Użycie przez policjantów gazu podczas poniedziałkowej interwencji pod Jasną Górą służyło niedopuszczeniu do dalszej eskalacji napięcia - wynika z informacji częstochowskiej policji. Policjanci zatrzymali dwie osoby. Nie ma informacji o poszkodowanych podczas zajść.
O tym, że w poniedziałkowy wieczór pod Jasną Górą w Częstochowie policja użyła gazu wobec protestujących przeciwników zaostrzenia przepisów aborcyjnych, jako pierwszy poinformował "Dziennik Zachodni".
W ocenie policjantów, w poniedziałkowej manifestacji, która przeszła z okolic ul. Krakowskiej, koło katedry i kurii, na jasnogórskie błonia, uczestniczyło ok. 2 tys. osób.
W pobliżu Jasnej Góry na demonstrantów czekała ok. 150-osobowa kontrmanifestacja, w której uczestniczyli m.in. narodowcy. Policjanci z komendy miejskiej i oddziałów prewencji zabezpieczali teren, starając się - jak podał rzecznik policji - nie dopuścić do przepychanek i starcia obu grup.

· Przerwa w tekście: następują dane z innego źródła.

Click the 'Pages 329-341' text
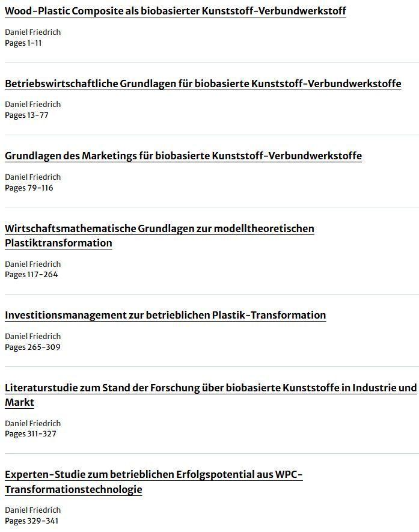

Podczas poniedziałkowej manifestacji w Częstochowie policjanci zatrzymali dwie osoby: 18-latka i 20-latka. Obaj są mieszkańcami powiatu kłobuckiego, zostali jednak zatrzymani podczas dwóch różnych incydentów. Mają odpowiadać za naruszenie nietykalności cielesnej policjantów.
W największych miastach Polski zakończyły się protesty przeciwko zaostrzeniu prawa aborcyjnego. Na koniec dnia mamy dla Was kilka zdjęć z blokady w Warszawie. Ich autorem jest Kuba Rutka.
W Warszawie protestujący już się rozchodzą - relacjonuje reporter RMF FM Grzegorz Kwolek.
Pod Jasną Górą policja użyła gazu wobec protestujących przeciwników zaostrzenia przepisów aborcyjnych; doszło do zatrzymań - poinformował w poniedziałek wieczorem portal Dziennika Zachodniego. Policja nie udziela obecnie informacji o przebiegu zajść.
Jak podała gazeta, poniedziałkowy protest w Częstochowie, który zgromadził co najmniej trzy tysiące osób, "zakończył się incydentem na Jasnej Górze, kiedy doszło do zatrzymań, a policja użyła gazu; ucierpieli demonstrujący" - relacjonuje Dziennik Zachodni.
W Częstochowie protest odbył się m.in. przed katedrą oraz siedzibą kurii metropolitalnej. Później - według gazety - protestujący udali się na Jasną Górę, na którą - jak czytamy - "nie dotarli, bo drogę zastąpił im kordon narodowców". Doszło do incydentów, podczas których w stronę protestujących użyto gazu.
W wielu regionach kraju zakończyły się poniedziałkowe blokady ulic miast w ramach protestu przeciwko wyrokowi Trybunału Konstytucyjnego ws. przepisów o dopuszczalności aborcji.
Poniedziałkowy protest na ponad trzy godziny sparaliżował ruch uliczny w centrum Katowic. Podobne protesty i blokady zorganizowano w poniedziałek także w innych miastach woj. śląskiego, m.in. Częstochowie, gdzie manifestanci poszli w kierunku Jasnej Góry, a także w Rybniku, Raciborzu, Bytomiu, Zabrzu i Gliwicach.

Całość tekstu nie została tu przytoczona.